Pro-inflammatory cytokines mediate GPCR dysfunction.

Pro-inflammatory reaction by the body occurs acutely in response to injury that is considered primarily beneficial. However, sustained pro-inflammatory cytokines observed with chronic pathologies such as metabolic syndrome, cancer, and arthritis are detrimental and in many cases is a major cardio-vascular risk factor. Pro-inflammatory cytokines such as interleulin-1 (IL-1), IL-6, and tumor necrosis factor α (TNFα) have long been implicated in cardiovascular risk and considered to be a major underlying cause for heart failure. The failure of the anti-TNFα therapy for heart failure indicates our elusive understanding on the dichotomous role of pro-inflammatory cytokines on acutely beneficial effects versus long-tersm deleterious effects. Despite these well-described observations, less is known about the mechanistic underpinnings of pro-inflammatory cytokines especially TNFα in pathogenesis of heart failure.

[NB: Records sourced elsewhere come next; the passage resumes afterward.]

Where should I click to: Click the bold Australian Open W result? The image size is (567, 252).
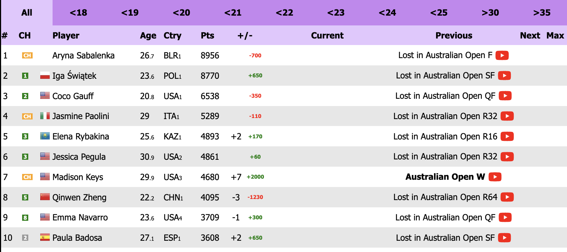click(445, 177)
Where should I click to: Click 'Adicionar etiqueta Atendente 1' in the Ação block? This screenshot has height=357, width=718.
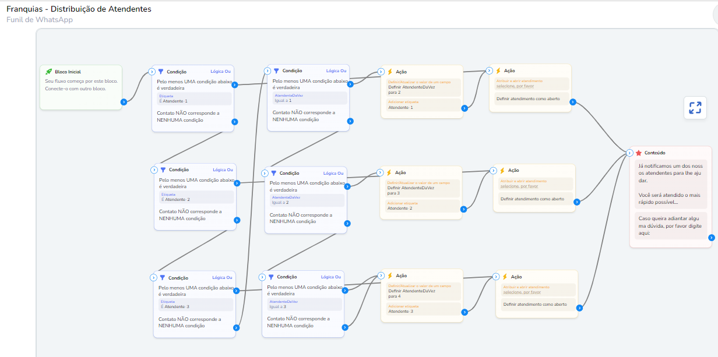coord(421,105)
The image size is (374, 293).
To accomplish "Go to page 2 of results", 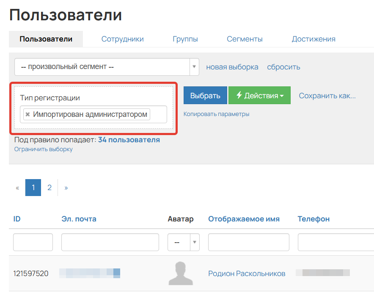I will pos(50,187).
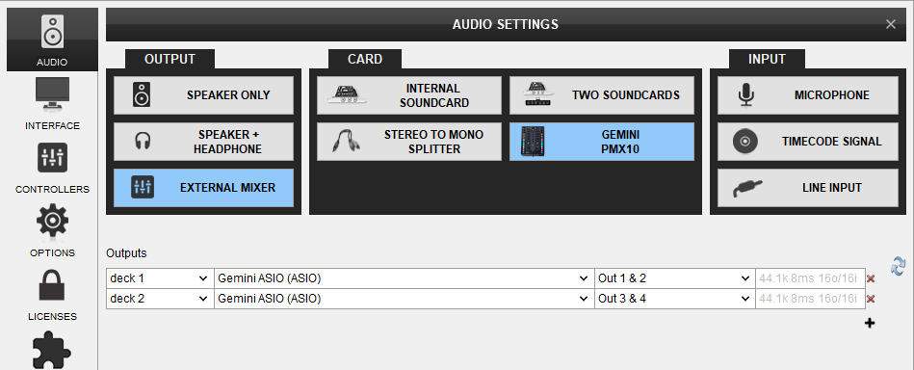
Task: Remove the deck 1 output row
Action: tap(871, 279)
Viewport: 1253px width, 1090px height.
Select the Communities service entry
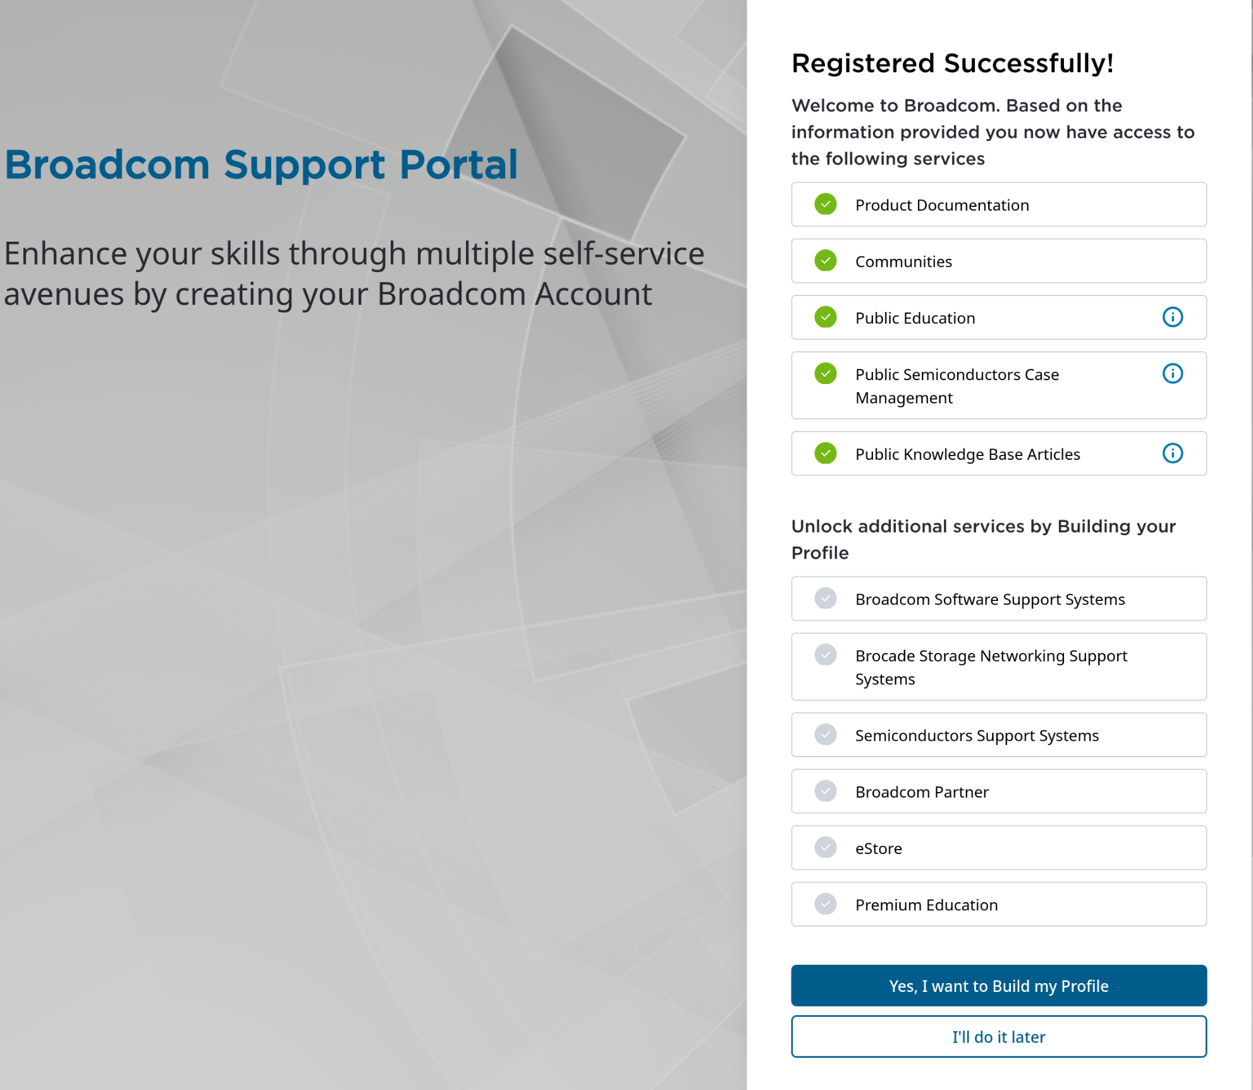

Increasing evidence suggests the existence of an active cross-talk between the TNFα receptor signaling and G-protein coupled receptors (GPCRs) like β-adrenergic receptor (βAR). Given that βARs are the key regulators of cardiac function, the review will discuss current state of understanding on the role of pro-inflammatory cytokine TNFα in regulating βAR function.